== What is being asked ==
Extract every line of the material below word for word, omitting the pictures.

(Entries on where items appear)
------------
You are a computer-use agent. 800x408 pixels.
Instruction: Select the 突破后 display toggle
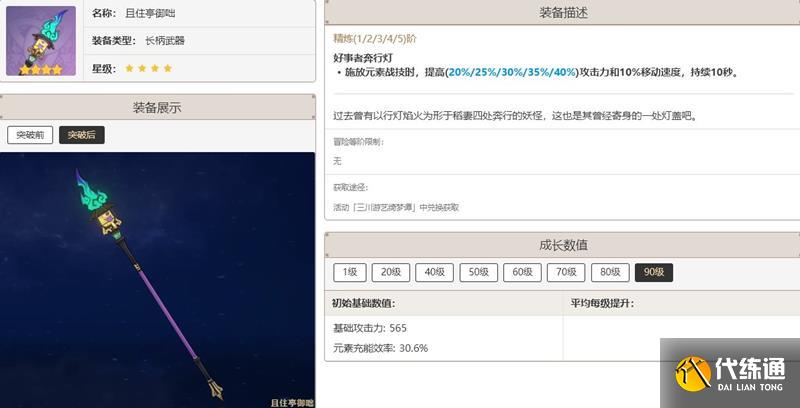(x=82, y=135)
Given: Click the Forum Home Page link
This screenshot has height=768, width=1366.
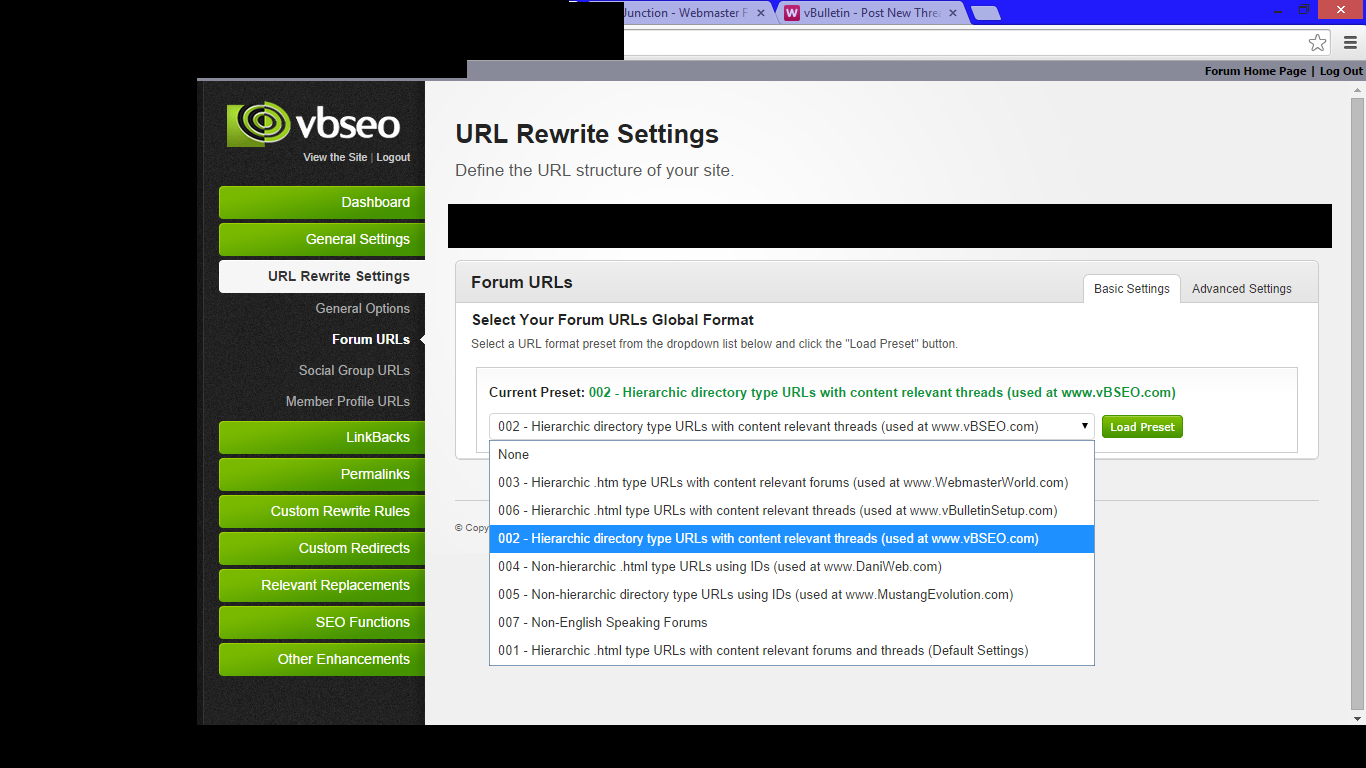Looking at the screenshot, I should click(x=1255, y=71).
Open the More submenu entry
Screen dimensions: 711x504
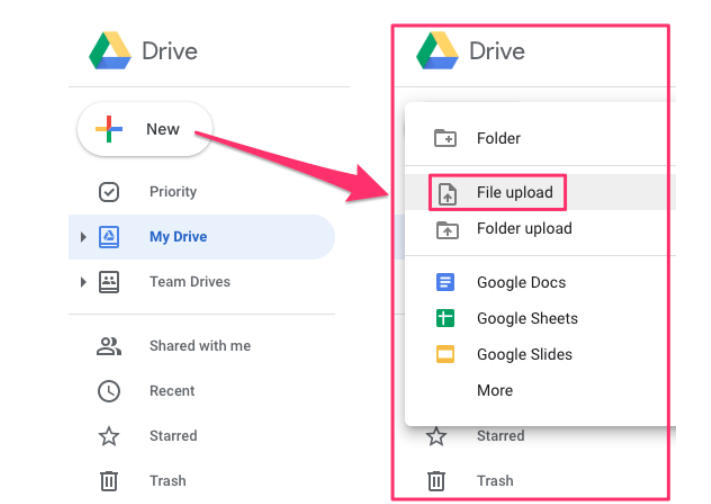495,391
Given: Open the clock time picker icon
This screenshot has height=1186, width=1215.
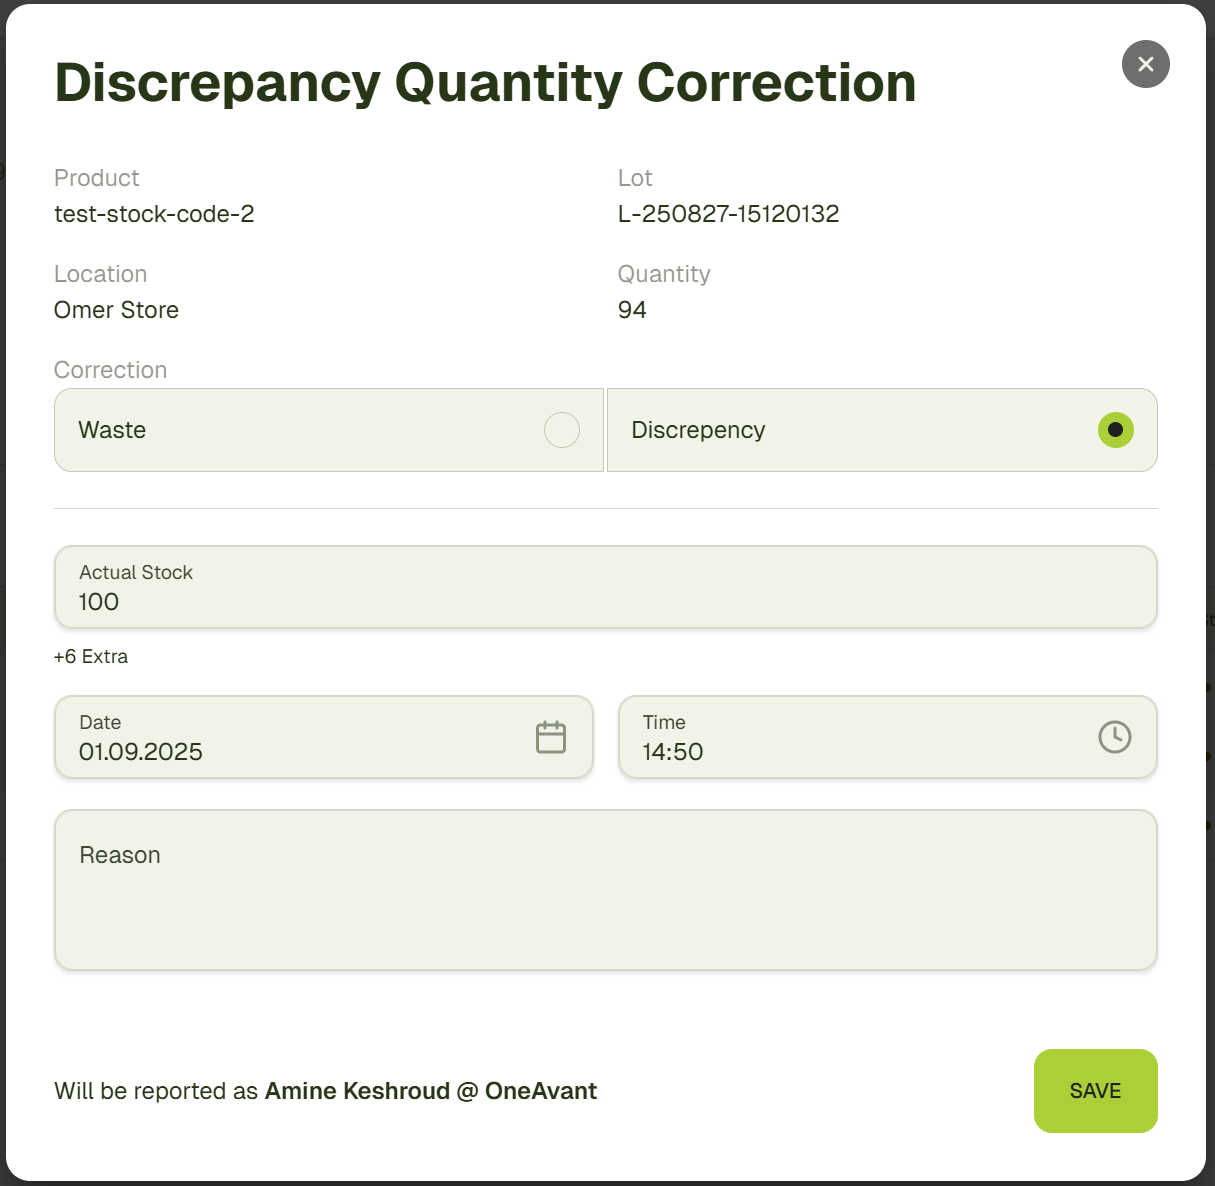Looking at the screenshot, I should (1114, 737).
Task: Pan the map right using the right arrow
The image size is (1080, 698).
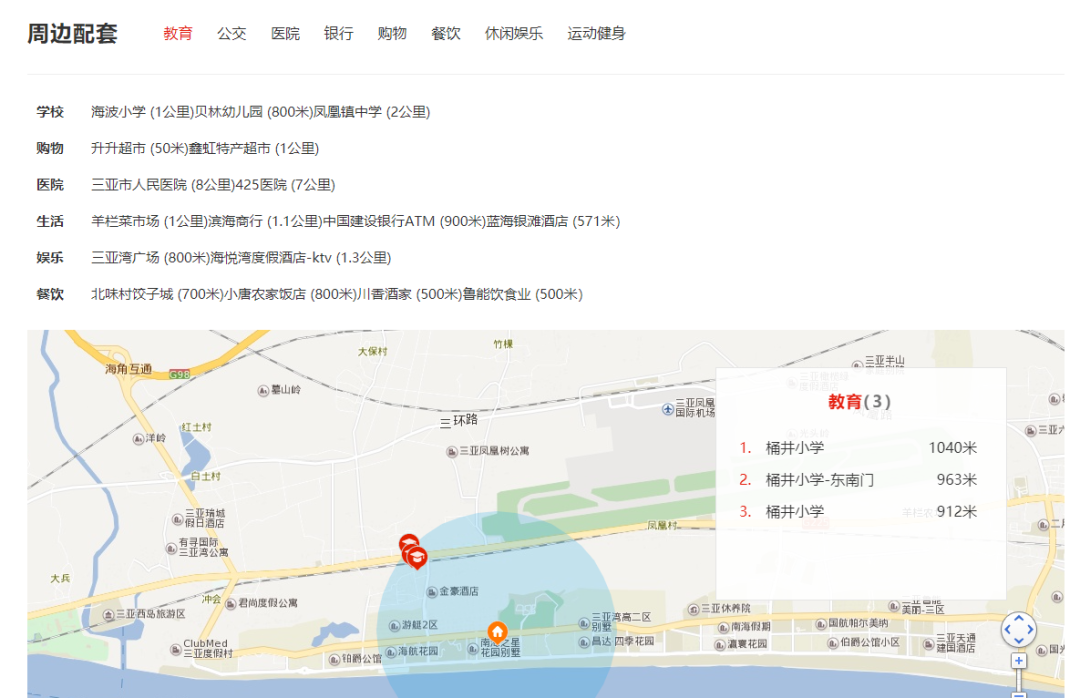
------------
== Expected answer ==
You are a computer-use agent. 800x408 pixels.
Instruction: Select the 突破后 display toggle
(x=82, y=135)
Given: Click the Forum Home Page link
This screenshot has height=768, width=1366.
Looking at the screenshot, I should click(x=1255, y=71).
Open the More submenu entry
Screen dimensions: 711x504
495,391
Given: Open the clock time picker icon
This screenshot has height=1186, width=1215.
Looking at the screenshot, I should (1114, 737).
Task: Pan the map right using the right arrow
The image size is (1080, 698).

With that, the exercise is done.